Is Angular.js Just for Single Page Applications (SPA)

We are looking at options to build the front end of an application we are creating and are trying to evaluate a tool that will work for us and give us the best platform to move forwards.

This is a Node.js project Our initial plan was to use Express and go down that route but we decided that before we kick off this stage it might be best to review what is out there. Our application has several areas which we don't believe fit the single page model in that they are related from an application perspective but not from a view one.

We have seen a few of the frameworks we could use to build out the client like Backbone, Meteor etc and also Angular.js.

This may be a fairly obvious question but we cannot seem to decipher if angular.js is purely for single page applications or it can be used for multi page applications like Express for instance.

UPDATE 17 July 2013 Just to keep people in the loop, i will be updating this question as we go through the process. We are going to build everything together for now, and we will see how well that performs. We have reached out to a few people who are more qualified with Angular then us and posed the question regarding splitting up larger apps that share context but may be too large working on a single page.

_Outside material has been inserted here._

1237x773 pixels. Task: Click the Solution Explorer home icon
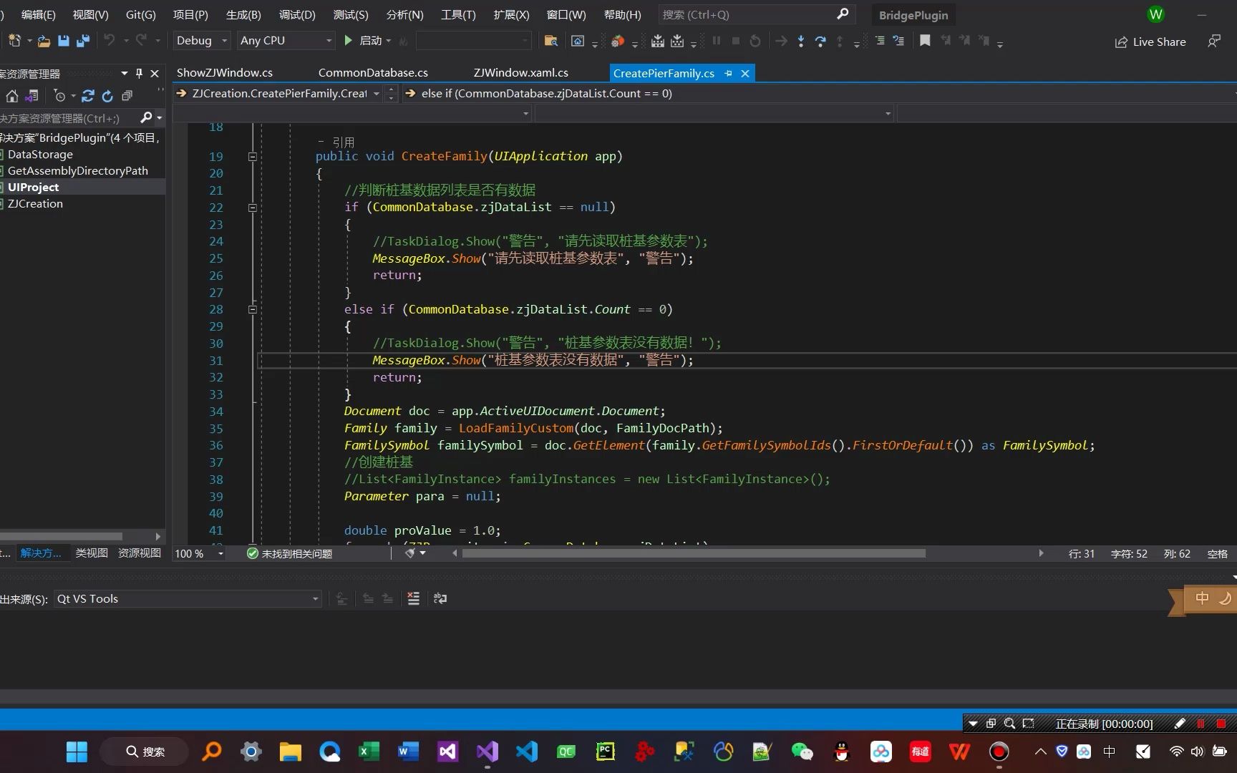pos(12,96)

The consensus was that we could serve multiple static pages and create Angular apps that work with only those pages, effectively creating a collection of SPA and linking those apps together using standard linking. Now our use case is very specific in our solution has several apps, and as i said we are going to try the single code base first and optimise from there.

Not at all. You can use Angular to build a variety of apps. Client-side routing is just a small piece of that.

You have a large list of features that will benefit you outside of client-side routing:

  • two-way binding
  • templating
  • currency formatting
  • pluralization
  • reusable controls
  • RESTful api handling
  • AJAX handling
  • modularization
  • dependency injection

It's crazy to think that all of that "could only be used in a single page app". Of course not.. that's like saying "Jquery is only for projects with animations".

If it fits your project, use it.

I struggled with the "how" at first with Angular as well. Then one day it dawned on me: "It is STILL javascript". There are a bunch of examples on the ins-and-outs of Angular (one of my favorites along with the book https://github.com/angular-app/angular-app). The biggest thing to remember is to load in the js files just like you would in any other project. All you have to do is make sure the different pages reference the correct Angular object (controller, view, etc.) and you are off and running. I hope this makes sense, but the answer was so simple I overlooked it.